Rising Input Costs Amid West Asia Tensions to Weigh on Cement Sector Profitability In 2026-27: ICRA

ICRA expects the operating profitability of Indian cement companies to moderate in 2026-27, primarily due to elevated power and fuel, and selling costs linked to the ongoing geopolitical tensions in West Asia. However, the impact will be mitigated by the likely increase in prices. The OPBIDTA per tonne for ICRA’s sample set1 of cement companies is projected to decline by 10-15% to Rs. 820-870/MT in 2026-27, compared to estimates of Rs. 950-980/MT in 2025-26. Power and fuel, and selling costs constitute 50-55% of the total operating costs for cement companies. The ongoing West Asia conflict has raised global crude oil prices, increasing costs of key inputs such as petcoke, diesel and polypropylene for cement companies, which is likely to weigh on their operating profitability.

Input-cost-ICRA

Giving more insights, Anupama Reddy, Vice President and Co-Group Head, Corporate Ratings, ICRA, said: “The crude-linked cost pressure poses a key risk, particularly if geopolitical tensions persist. In 2026-27, power and fuel costs are set to rise, driven by the uptick in petcoke prices, tightening fuel markets and likely rise in coal prices. Additionally, higher logistics costs and a depreciating rupee are expected to increase the landed cost of fuel. Overall, power and fuel costs are likely to increase by 10-12%, while selling costs could rise by 6-8% in 2026-27, owing to higher freight and packaging expenses. The cement companies, however, are expected to mitigate a part of the impact through price pass-through, thereby cushioning the overall profitability.”

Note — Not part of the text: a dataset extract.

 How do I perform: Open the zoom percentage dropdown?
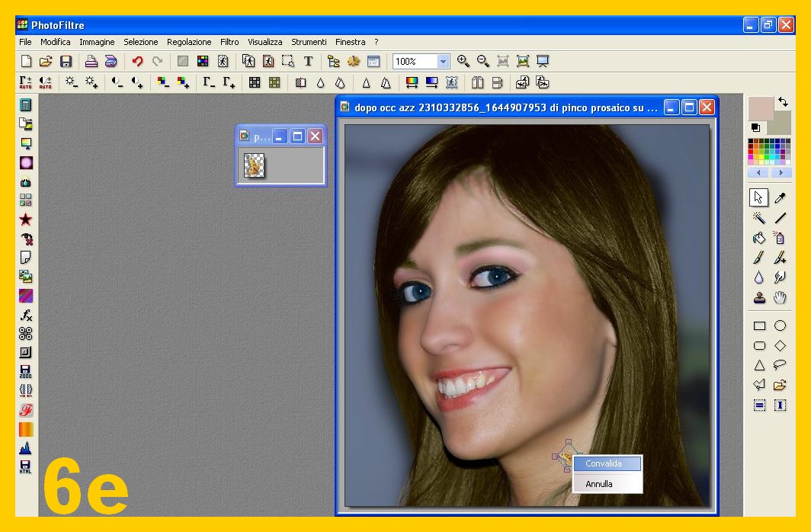[443, 62]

The sector is highly dependent on coal/petcoke for clinkerisation and operating captive thermal power plants, reflecting its energy intensive nature. From a distribution perspective, the cement companies mainly rely on road networks for transportation of cement to end customers as well as for the movement of raw materials to manufacturing facilities.

Crude oil prices have surged owing to the West Asia conflict and closure of the Strait of Hormuz. The prices are likely to stay elevated if the war prolongs. ICRA expects crude price to average $95/bbl in 2026-27, in the baseline scenario, compared to ~$72/bbl in 2025-26. Petcoke prices have already risen sharply, with a 19% MoM increase in April 2026, and diesel prices have gone up by Rs. 3.9/litre in May 2026.

“Pricing flexibility of the cement players continues to remain constrained due to intense competition. Cement prices are expected to increase by 3-5% in FY2027, following a marginal recovery of ~2% in FY2026. Industry players have initiated price hikes of Rs. 10-12 per bag in April 2026, although the extent of cost pass-through remains contingent on demand-supply dynamics. Despite cost pressure, the sector’s credit profile remains stable and debt protection metrics are likely to remain comfortable,” Reddy added.